Really, there's no such thing as perfect security. If you have any information that you want to keep secure and you tell it to even one other person, it will eventually be accessible to anyone who has enough interest in it.
Hell, if we don't rule out torture, you yourself aren't a reliable repository for your own sensitive information.
But you have to share certain information with others if you want to do business, don't you? Well, it seems to me that the only way to avoid all the mess and hassle is to either:
1. Develop a system of doing business where I don't have to be able to identify a person and keep track of that person and/or their assets (goodbye credit-based economy!)
OR
2. Make it so that even if the information used to idenitfy me is made public, it doesn't matter in the slightest.
The second choice means that the information a business uses to establish my identity has to be enough to authenticate me in some manner to that business, but is otherwise useless to identify my person (age, gender, race, etc.), my place of residence, my bank account, my credit rating, or anything else about me.
Hmm... I think it's possible, but not likely. The banks and corporations very much enjoy knowing all this about you, and it will be a mighty struggle indeed to wrest control of your "personal information" away from them.
Insisting on "correct" English is like saying that there is only one, definitive recipe for chili.
Or something :)
POS meant point-of-sale... guess I was mistaken.
Be who you are and say what you feel, because those who mind don't matter and those who matter don't mind. - Dr. Seuss
I miss one item in that list:
"PDF documents with readable text under the black rectangles."
I'm in the IT department for a large ISO and give the security lecture during new hire orientations. We have to follow PCI compliancy and are aware of the dangers on the Internet. Insider jobs are a threat, but not yet. Right now, most of the crime is organized out of European countries and the most they use outsiders for is as a mule. The list they gave along with social engineering is actually quite acurate. CardSystems, an ISO with some 119k merchants was compromised last year due to a SQL injection attack and the storing of track 2 data of failed transactions on their processing hosts in plain text. Part of PCI compliancy is to only store that data in a strongly encrypted form (They give examples) and it's common practice to only store it during standin (When the upstream processor is down) and after standin until all the transactions run through successfully.
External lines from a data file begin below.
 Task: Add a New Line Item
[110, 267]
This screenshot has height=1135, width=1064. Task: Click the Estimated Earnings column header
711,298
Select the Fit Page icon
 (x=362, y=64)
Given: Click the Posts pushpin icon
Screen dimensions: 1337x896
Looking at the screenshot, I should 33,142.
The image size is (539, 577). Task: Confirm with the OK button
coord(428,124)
They really f*ed up! The debit card fraud that happened earlier this year is still under investigation, but rumors have it that the POS system that Sams Club and/or OfficeMax use to send all the transactions to their processor was compromised. Of course, we won't know the story until the feds either give up or find the criminals.
I work for a major merchant in the US. We take just a ton of credit cards, and have ongoing Visa PCI/CISP discussions.
For those who don't know, the magnetic track on a credit card actually has three tracks worth of data. Tracks 1 and 2 both have the account number; track 1 also has your name and perhaps some other stuff. I'm more familiar with track 2.
Track 2 has the card number, the expiration date, and something called "discretionary data." The discretionary data, so far as I can ascertain, is defined by the issuing bank or organization, and has no (publicly documented) inherent meaning - except "we'll cut your balls off if you store this for any period of time."
You can get away with storing the entire track worth of data if you're doing offline approvals, but once you get the approval, you had better ditch the discretionary stuff.
We do some fraud detection in the POS system with a SHA-1 hash of the card data. As you all (should) know, this is a non-reversible hash. We're so paranoid about the discretionary data that we only even calculate the hash of the card number and expiration date - we don't even include the discretionary data in our hash calculations!
The preferred solution is to not have a problem.